What you will do:
• A. In the text on green trade barriers, condense the paragraph beginning "WTO and its precedence" into a short bulleted list that keeps its main facts.
• B. Carry on the text on green trade barriers, beginning right after its final sentence.

Document text:
Thus, while trade-related environment measures are multilateral and commonly agreed by the concerned parties, the environment-related trade measures are national. Both types can be materialized in policies either at internal or at bilateral level, and those policies are enforced through multilateral Free Trade Agreements (FTAs), and/or through Multilateral Environmental Agreements (MEAs) and controlled by the WTO. However, it is difficult to distinguish between these two types of measures. As explained in another study performed by APEC, ‘The Impact of Environmental Regulation on Trade’ (2009) is aimed at protecting the environment, but the lack of recognized definitions makes it difficult to differentiate them since some countries may have different interpretations of these measures.

WTO and its precedence – GATT – although having no official definition of TREMs, have often used this term in the documents and agreements. Because of this popularity and in order to stand at a neutral and objective point, in this study we regard green trade barriers as trade-related measures including all restrictions imposed by a country or a group of countries on imported goods from other countries based on environmental concern. This concern involves the threat to the environment of both implementing country and of the world as a whole. For example, the EU required exporters to minimize the amount of packaging waste and use recyclable materials in their products so that the consumption of these products does not create more burdens of solving trash and land degradation on EU, which affects their own environment. Besides, the EU also issues the directives preventing illegal, unreported and unregulated (IUU) fishing to deal with its threat to the survival of coastal communities all over the world.

Provided data:
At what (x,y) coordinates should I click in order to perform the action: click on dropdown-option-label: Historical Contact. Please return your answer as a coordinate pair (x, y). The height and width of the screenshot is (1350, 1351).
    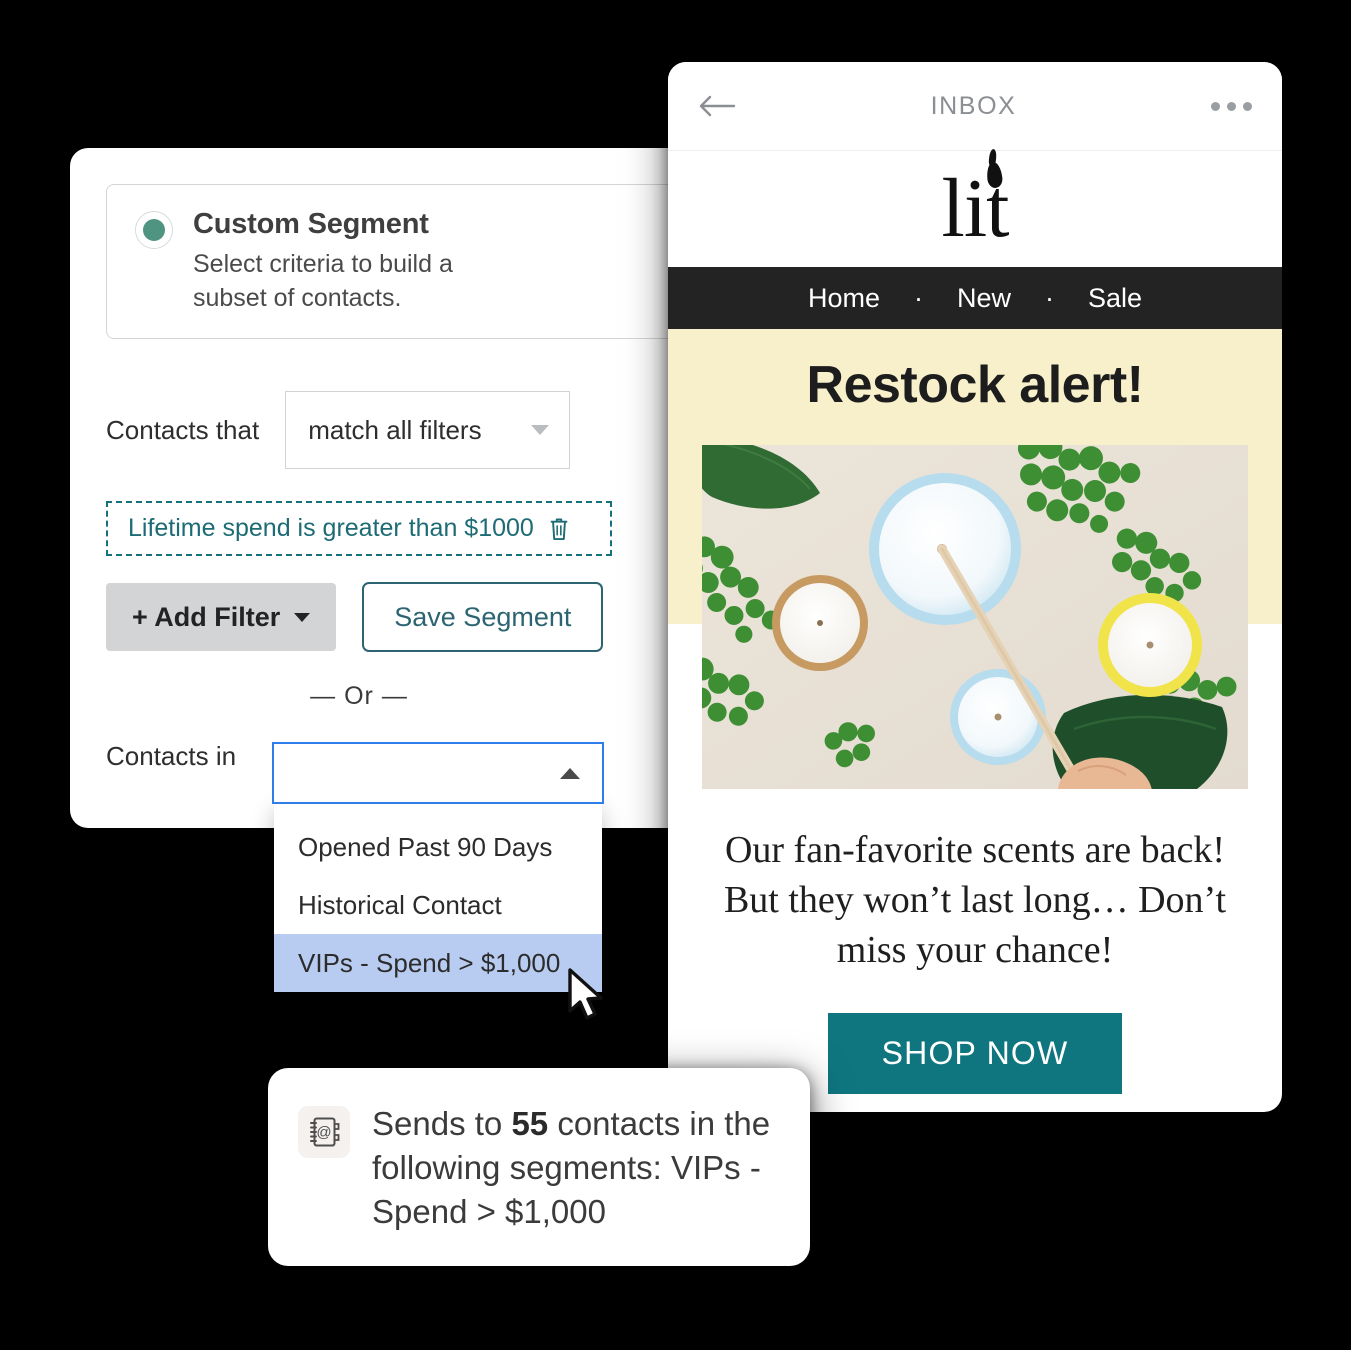
    Looking at the image, I should click on (400, 904).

Answers to the exercise:
• A.
- The WTO and GATT have no official definition of TREMs but have often used the term in documents and agreements.
- For neutrality and objectivity, the study treats green trade barriers as trade-related measures: all restrictions a country or group of countries imposes on imported goods from other countries on environmental grounds.
- The concern covers threats to the implementing country's environment and to the world as a whole.
- Example: the EU required exporters to minimize packaging waste and use recyclable materials, so that consuming these products does not add to the EU's burden of trash and land degradation.
- Example: the EU also issues directives against illegal, unreported and unregulated (IUU) fishing because it threatens the survival of coastal communities worldwide.

• B.
Environment Protection or Trade Protectionism

While consensus on the necessity of environmental protection through the enforcement of green barriers has been reached, the protection and protectionism, in practice, are likely to be confused. Green rules can be abused and environmental issues are used as an excuse for trade protectionism. There have been many disputes on this issue in recent years. In such cases, some countries wanted to ban the import on environmental grounds, while exporting countries invoked their rights of non-discrimination in trade granted under the General Agreement on Tariffs and Trade (GATT) and other agreements under the World Trade Organization (WTO). A central issue in this conflict is the legitimacy of unilateral action and national decision-making under WTO law, as opposed to multilateral decision-making. Another line of conflict (often indistinguishable from the first) runs between the governments of the large developed markets in the North, with their strong environmentalist movements, and the smaller trading nations, in particular in the developing world (Biermann 2001).

Regarding the former, one should remember that WTO is not an environment agency and WTO jurisprudence has affirmed that WTO rules do not take precedence over environmental concerns. Its main objective is to foster international trade and open markets. However, WTO rules permit members to take trade-restricting measures to protect their environment under specific conditions as mentioned in Article XX of GATT:

Subject to the requirement that such measures are not applied in a manner which would constitute a means of arbitrary or unjustifiable discrimination between countries where the same conditions prevail, or a disguised restriction on international trade, nothing in this Agreement shall be construed to prevent the adoption or enforcement by any contracting party of measures: … (b) necessary to protect human, animal or plant life or health; … (g) relating to the conservation of exhaustible natural resources if such measures are made effective in conjunction with restrictions on domestic production of consumption ...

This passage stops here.